For the longest time, the only tool I have used to keep pages out of the Google index was the robots.txt tool. I have to tell you, it works very well. It does keep the live pages on the website from being crawled. Many of these pages will still appear if you type in the "site:yourwebsite.com" command in Google, but those pages haven't actually been crawled. They've been recognized and that's about it. My question is, do those "recognized" pages count against the site at all? That really is the million dollar question. Say you have only one page you'd like returned in the search results on an entire website and you've got ten pages that this page links to. You block all ten pages in the robots.txt file. Will those ten pages be considered thin or anything weird like that? Or will they simply decay and fall out of existence after a while? I would love to know. From my own experience, if those pages are actively linked to, they'll hang around for a while. If they're trapped in a directory and the links to the pages can't be seen once the path to them is blocked in the robots.txt file, they'll generally fall out of the index and all of existence after a few months. It's the actively linked to pages I'm most concerned with.
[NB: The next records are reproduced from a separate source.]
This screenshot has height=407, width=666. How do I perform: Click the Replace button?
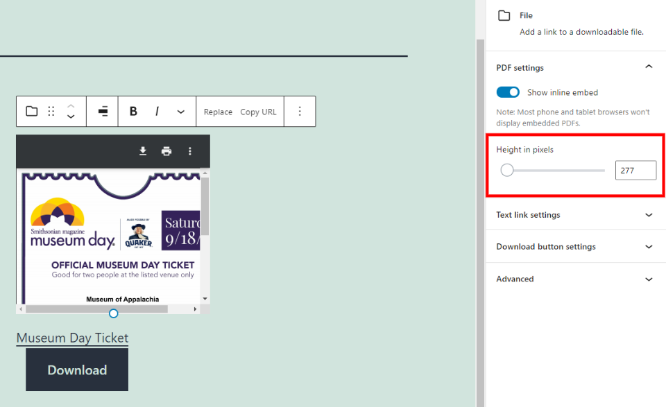(217, 111)
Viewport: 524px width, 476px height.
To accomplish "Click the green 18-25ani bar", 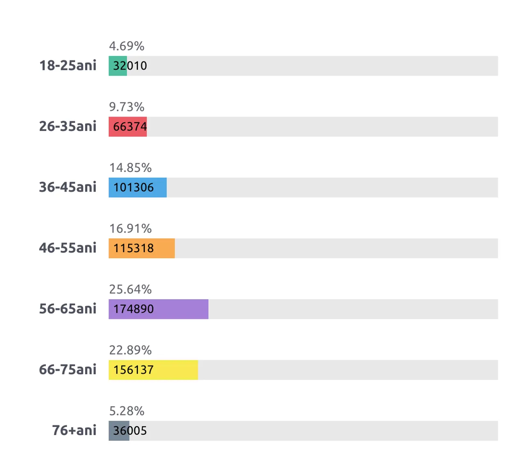I will coord(118,66).
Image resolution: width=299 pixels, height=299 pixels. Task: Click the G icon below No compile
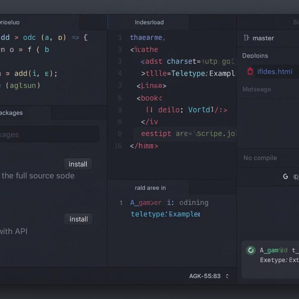(x=286, y=176)
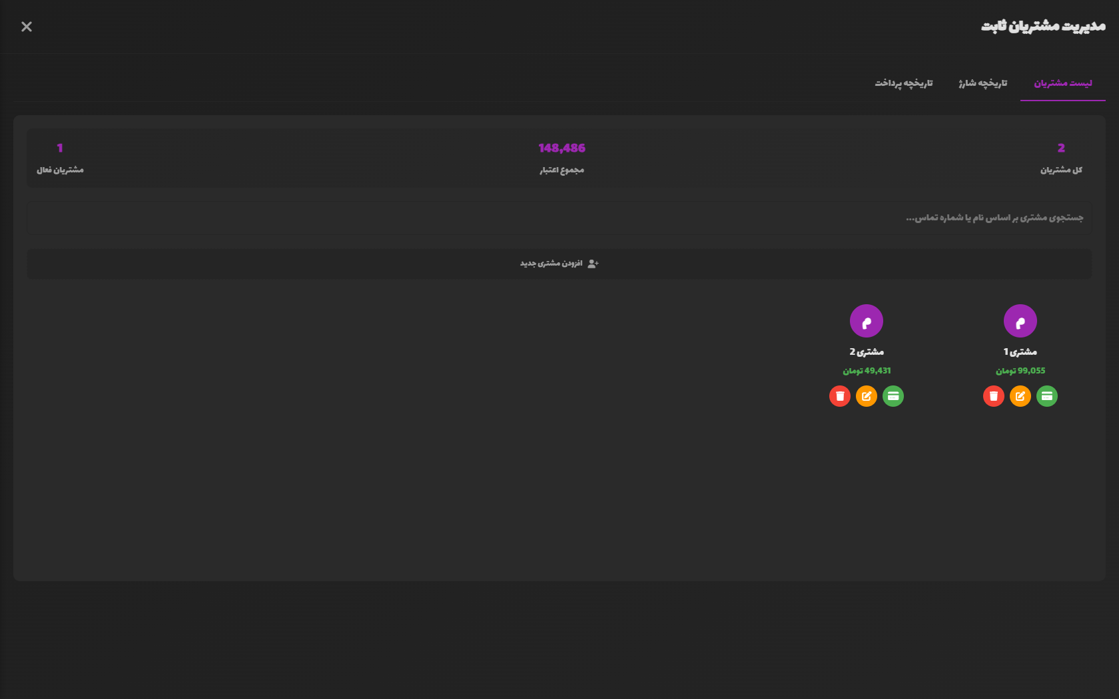The image size is (1119, 699).
Task: Edit customer مشتری 2 with orange pencil icon
Action: (x=866, y=396)
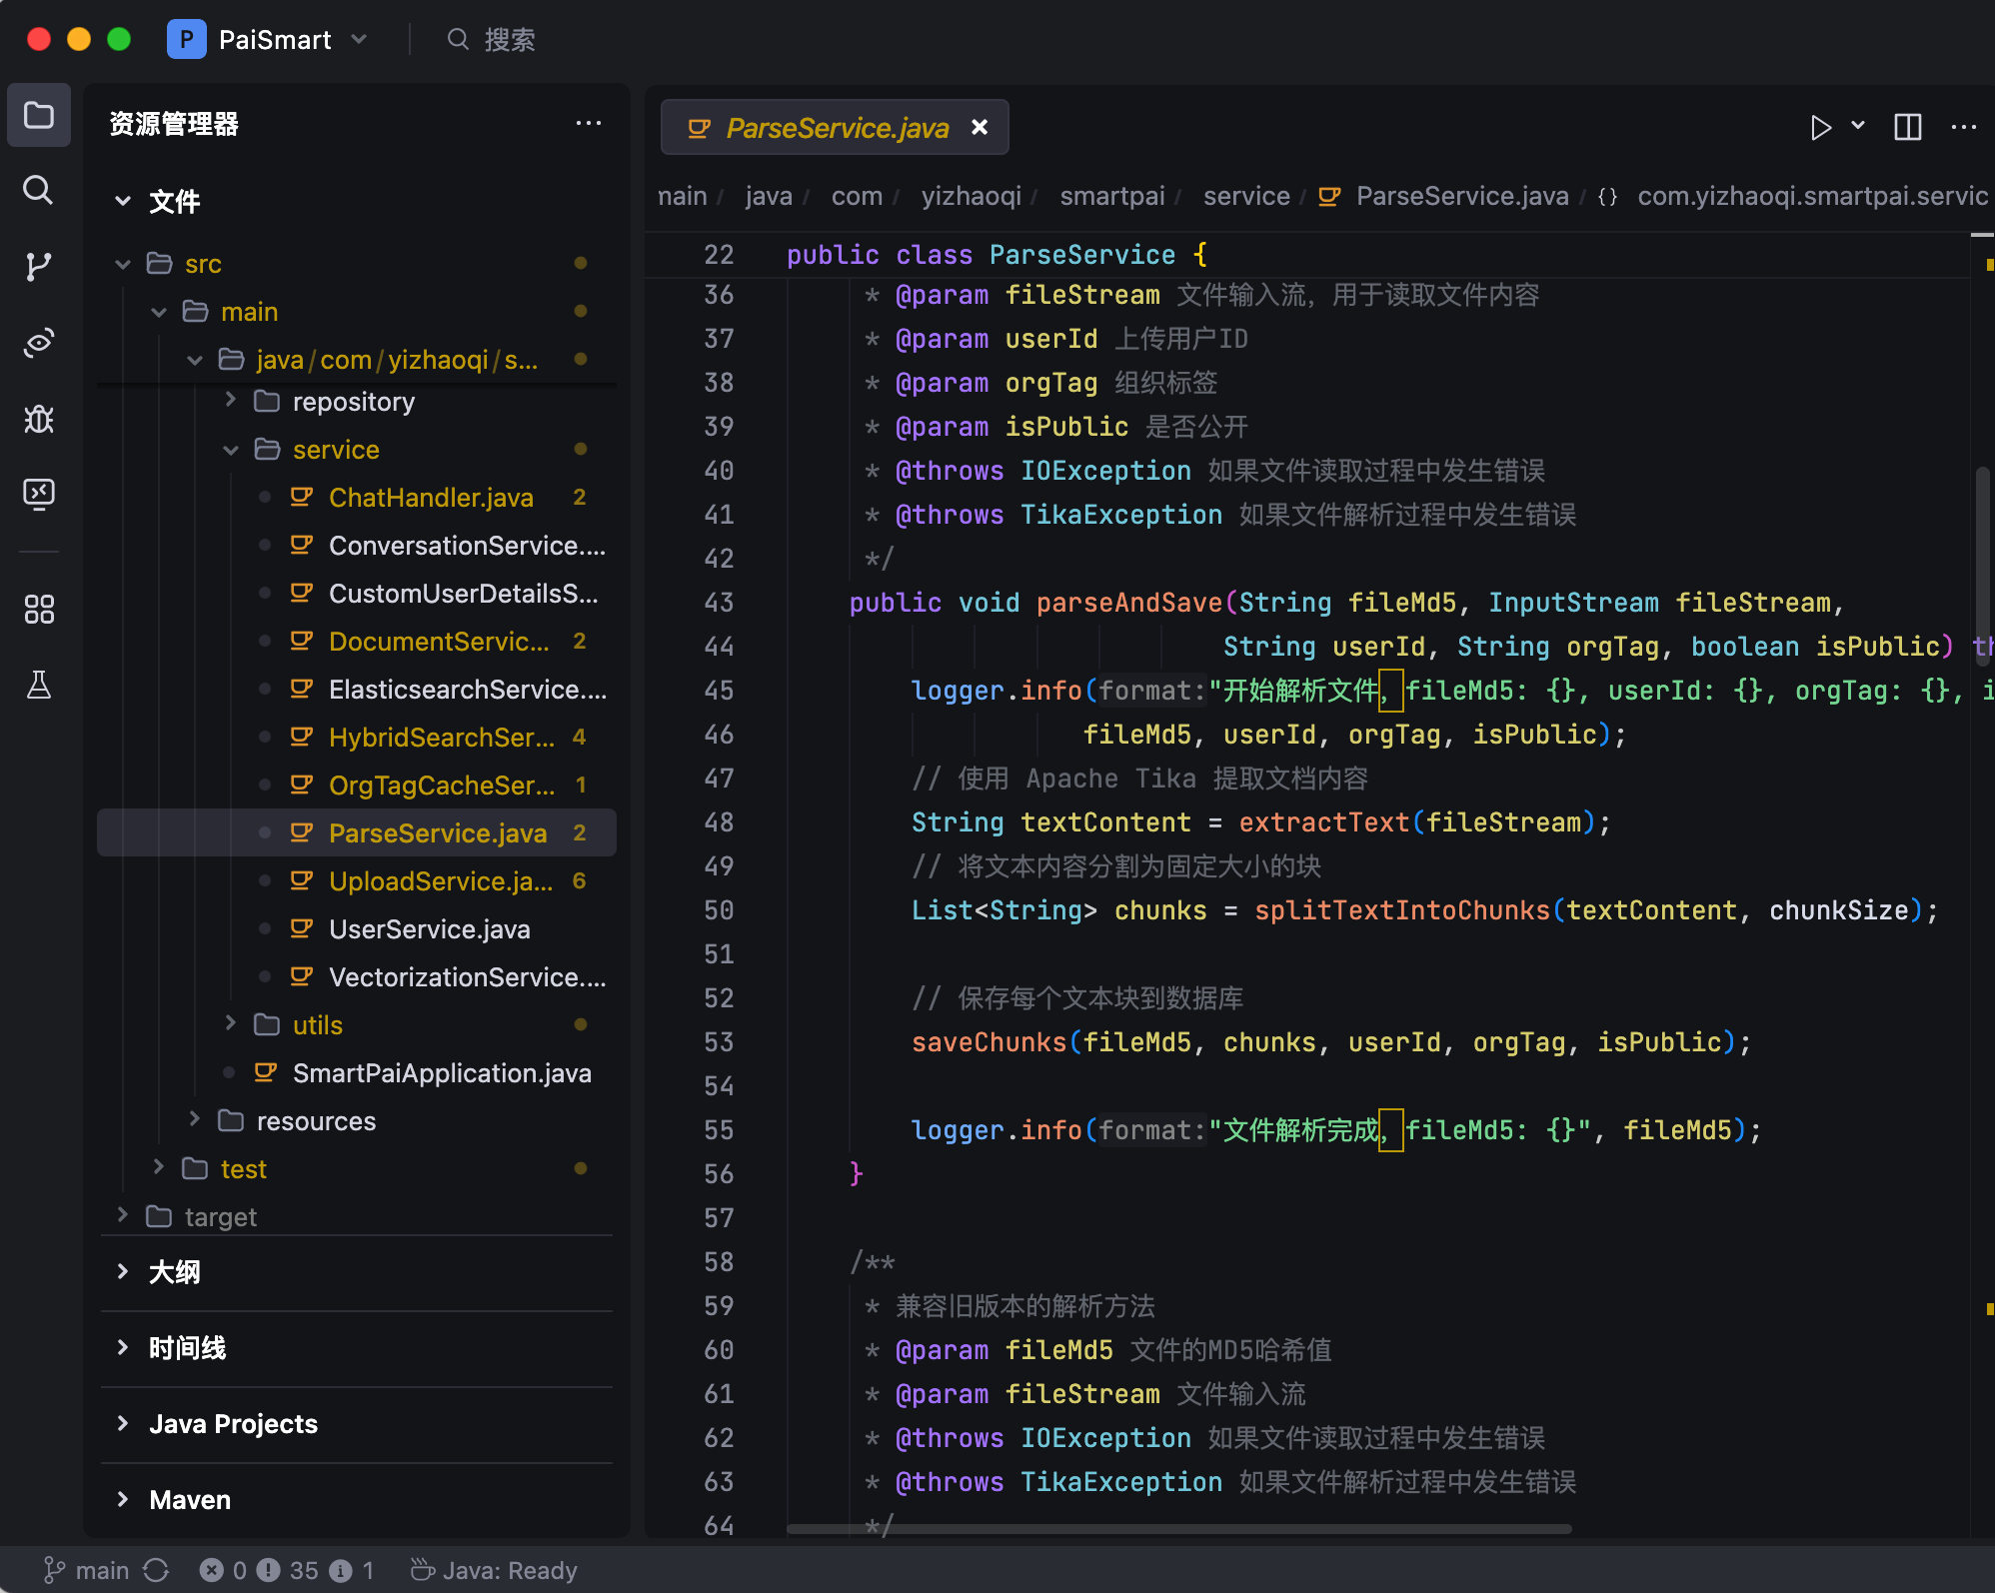Viewport: 1995px width, 1593px height.
Task: Click the service breadcrumb above the editor
Action: click(1245, 196)
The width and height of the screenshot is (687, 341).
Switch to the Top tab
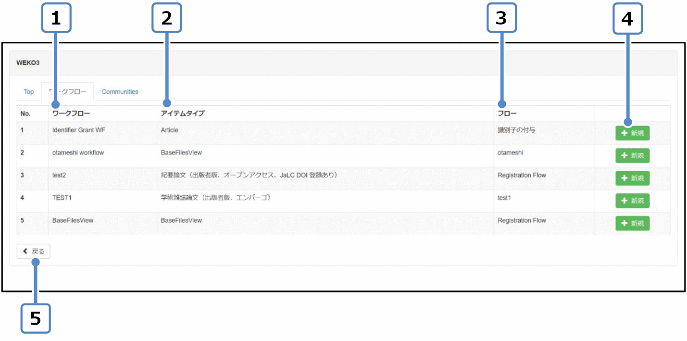(x=29, y=92)
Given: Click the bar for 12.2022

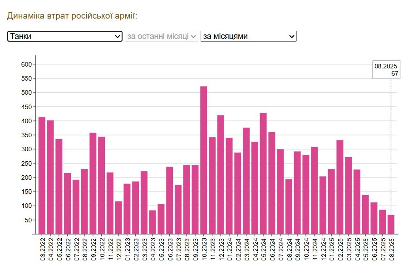Looking at the screenshot, I should point(118,217).
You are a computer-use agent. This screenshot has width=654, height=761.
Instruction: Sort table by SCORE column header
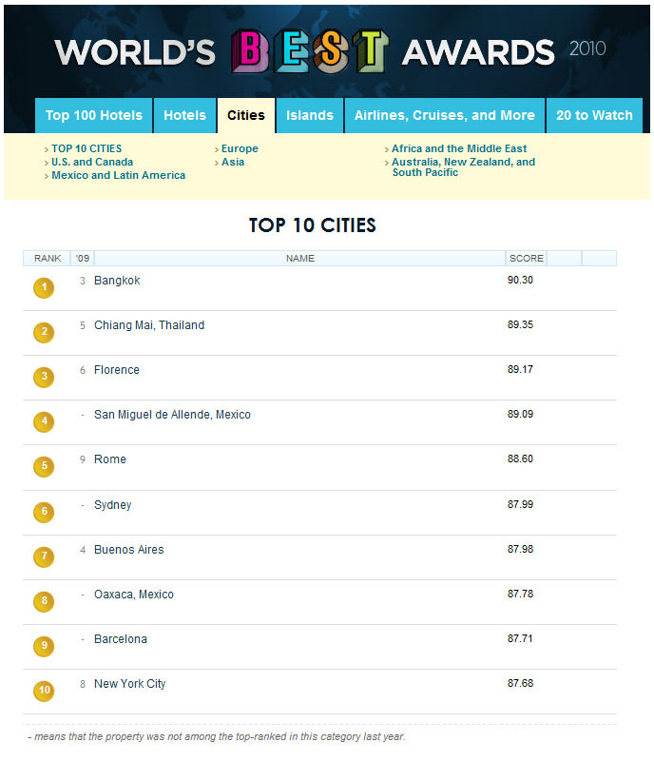point(526,258)
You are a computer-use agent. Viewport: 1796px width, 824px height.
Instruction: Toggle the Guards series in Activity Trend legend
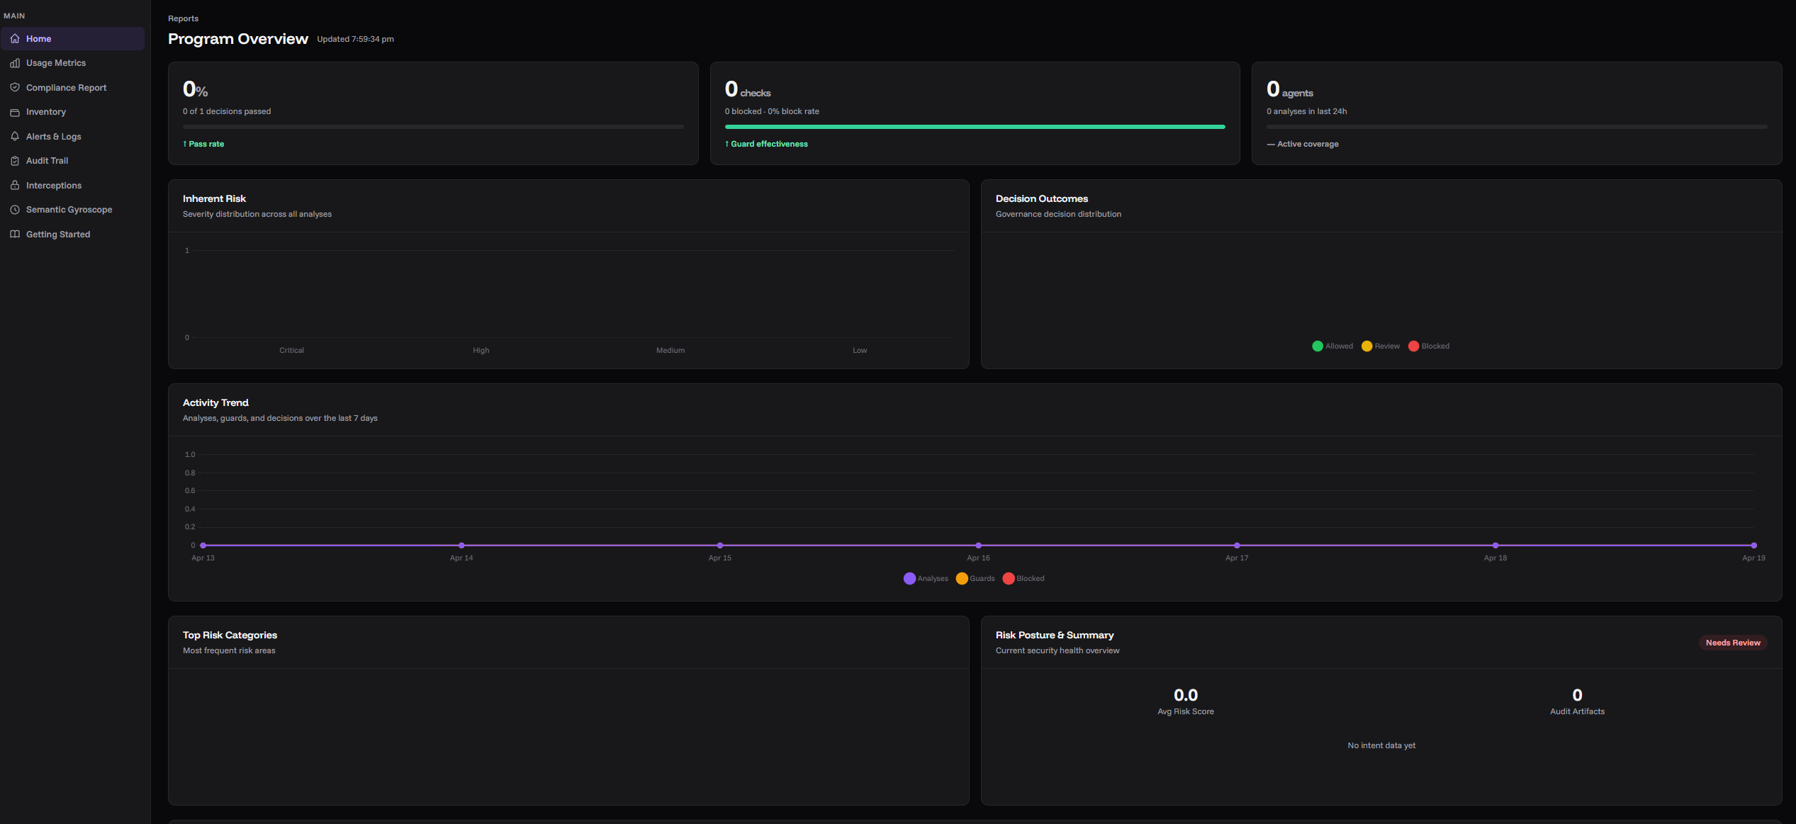[x=975, y=579]
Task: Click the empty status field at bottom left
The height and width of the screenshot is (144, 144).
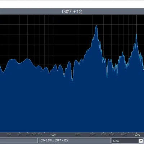Action: click(x=19, y=140)
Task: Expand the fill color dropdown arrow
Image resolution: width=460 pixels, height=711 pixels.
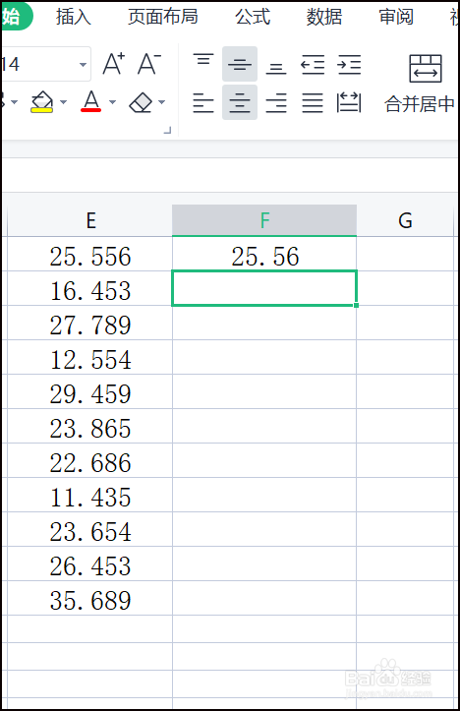Action: tap(63, 102)
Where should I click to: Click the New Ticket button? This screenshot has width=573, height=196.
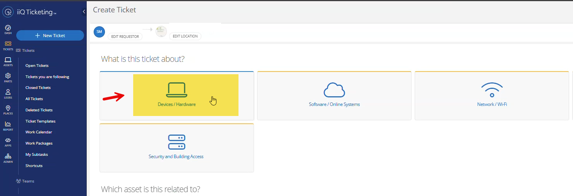pyautogui.click(x=50, y=36)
I'm running Xenforo software for this forum. There are two sections I'm concerned with. One is the member pages and the other is the attachment pages. For both of these areas, I have the ability to either block them in the robots.txt file (/members/ and /attachments/) or I can block access to these pages via the site permission system. If I use the robots.txt file, Google will crawl the site, see the links, and then not crawl the pages. It'll still make a record of them and show them if I go looking. If I were to block these pages via the permission so, say, those who aren't registered members and who aren't logged in, can't see them, then the pages will still be linked to, but will return a 403 Forbidden status code for whomever accesses them. I don't like the idea of linking to dead pages, but I also don't like the idea of blocking tens of thousands of pages in the robots.txt directory (via those two directories I mentioned above).

If you were to make an educated guess, which option would you say is more SEO friendly?